Gaziantep Üniversitesi Tıp Fakültesi Öğretim Üyesi Prof. Dr. Oğuz Polat, hızlı nüfus artışı ve göçlerin, çocukları sokağa iten faktörlerin başında geldiğini söylerken, iç göç, bozuk gelir dağılımı, yetersiz eğitim, hızlı nüfus artışı, işsizlik ve nüfusun büyük bir bölümünün halen kırsal kesimde istihdam ediliyor olmasının özel koruma tedbirine muhtaç çocuk sayısını artırdığını kaydetti.
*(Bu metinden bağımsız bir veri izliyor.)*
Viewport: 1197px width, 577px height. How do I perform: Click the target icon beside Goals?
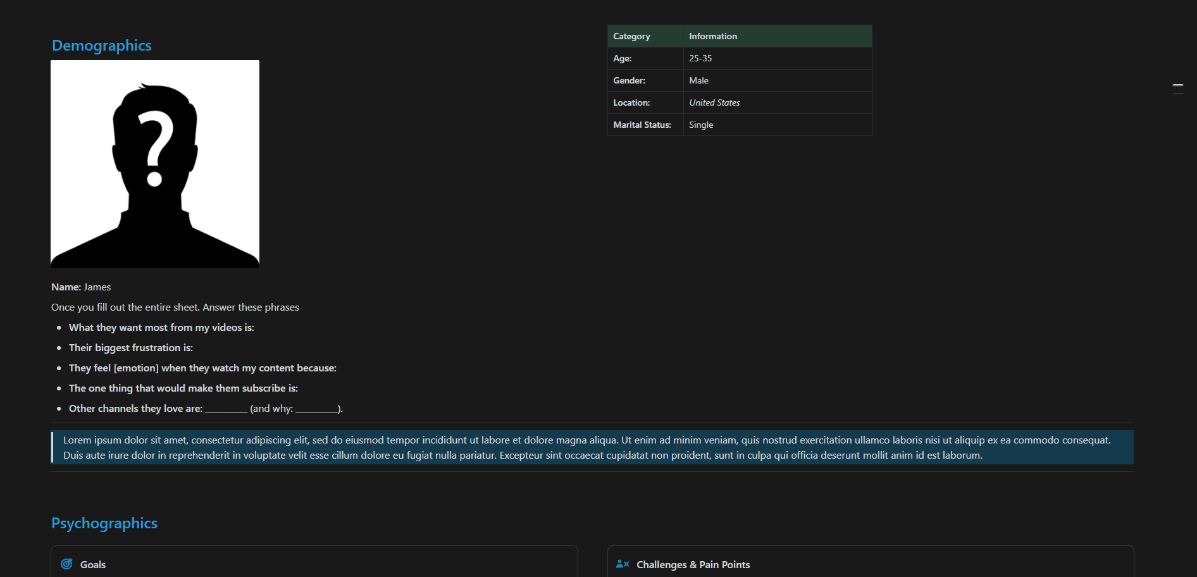pyautogui.click(x=66, y=564)
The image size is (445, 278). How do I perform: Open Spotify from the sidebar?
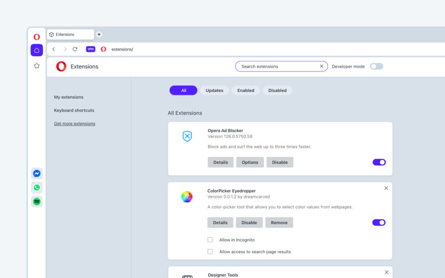37,202
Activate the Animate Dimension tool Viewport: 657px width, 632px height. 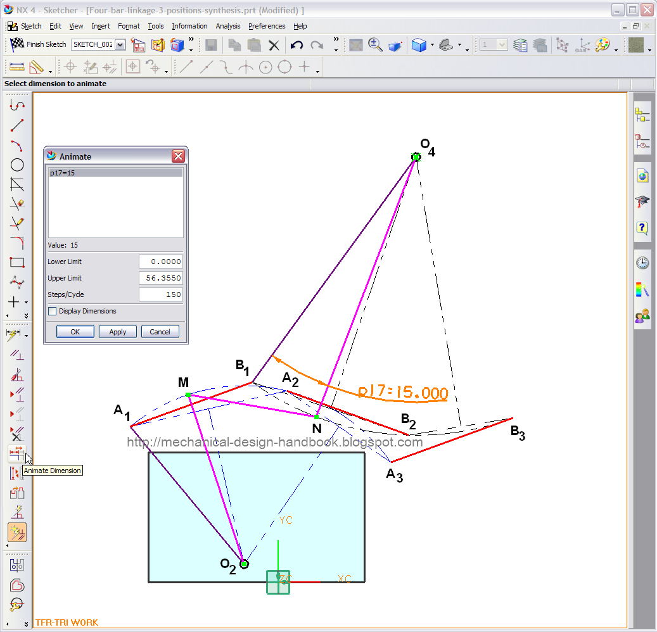point(17,455)
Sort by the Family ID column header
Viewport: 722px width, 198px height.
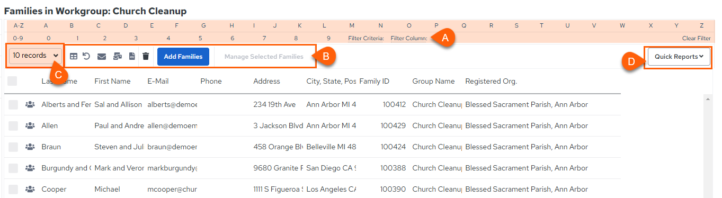[374, 81]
Toplum, çocuk hakları konusunda bilinçsiz
Geçtiğimiz günlerde Gaziantep'te yapılan Sokak Çocukları Sempozyumu'na katılan ve Türkiye'de, toplum ve çocukların henüz çocuk hakları konusunda bilinçlenemediğini belirten Prof. Dr. Polat, şöyle dedi: Tüm yasal düzenlemeler yerine getirilmiş olsa bile çocuklara tanınan haklardan çocukların bizzat faydalandırılması (uygulama) yaygın hale getirilmelidir. Günümüzde mevcut yasalara rağmen bile toplum içinde ve aile içinde çocuk gerektiği şekilde eğitim ve sağlık hizmetlerinden faydalandırılmadığı gibi, çocuğun her türlü sömürüsü ve istismarı da giderek yaygınlaşmaktadır."
Dar gelirli ailelerde çocuk gelir kaynağı olarak görülüyor
Hızlı göçün kentlerdeki nüfus yoğunluğunu ve bağlantılı olarak da sağlık, eğitim ve konut gibi sosyal hizmetlerle istihdam alanlarındaki baskılan daha da arttırdığını ifade eden Prof. Dr. Polat, şöyle konuştu: "Kentsel merkezlere yeni gelen aileler, mevcut sosyal yapılanmaların dışında kalan ve kendileri de kente henüz yeni gelen düzensiz topluluklarla bir araya gelerek, toplumun en hassas kesimini oluşturuyorlar. İş bulma güçlüğü, bu ailelerin gelir düzeylerinin düşük olması, genellikle yoksulluk sınırının altında kalması anlamına geliyor. Böyle bir ortamda çocukların aile gelirine yaptıkları katkının önemi artmakta, sonuçta uzun dönemli bir yatırım alanı olarak değil, kısa dönemde ailenin ekonomik sıkıntıları içinde günübirlik çözüm yolu, gelir kaynağı olarak görülmesi sonucunu doğurmaktadır."
Çocuklar erken yaşta çalışma hayatına atılıyor
Okul çağındaki çocuklardan büyük kısmının genellikle ailelerinin ekonomik yetersizlikleri veya işgücü ihtiyaçlarından dolayı genç yaşlarda çalışma yaşamına aktif olarak girmek durumunda kaldığını belirten Prof. Dr. Polat, sözlerini şöyle sürdürdü: "Bu zorunluluk, çocukları mesleki eğitim görmeden vasıfsız işçi olarak, düşük ücretle veya ücretsiz sosyal güvencesiz olarak çalışmak durumunda bırakıyor. Aktif çalışma yaşamına katılan çocuklardan kırsal kesimde tarımda çalışanların büyük bir kısmı ailelerine ait işletmelerde ücretsiz aile işçisi olarak çalışırken, diğer bir kısmı gündelikçi veya aylıkçı olarak ailesinden uzak ve sosyal güvenceden faydalanmadan çok daha zor şartlar altında çalışıyor."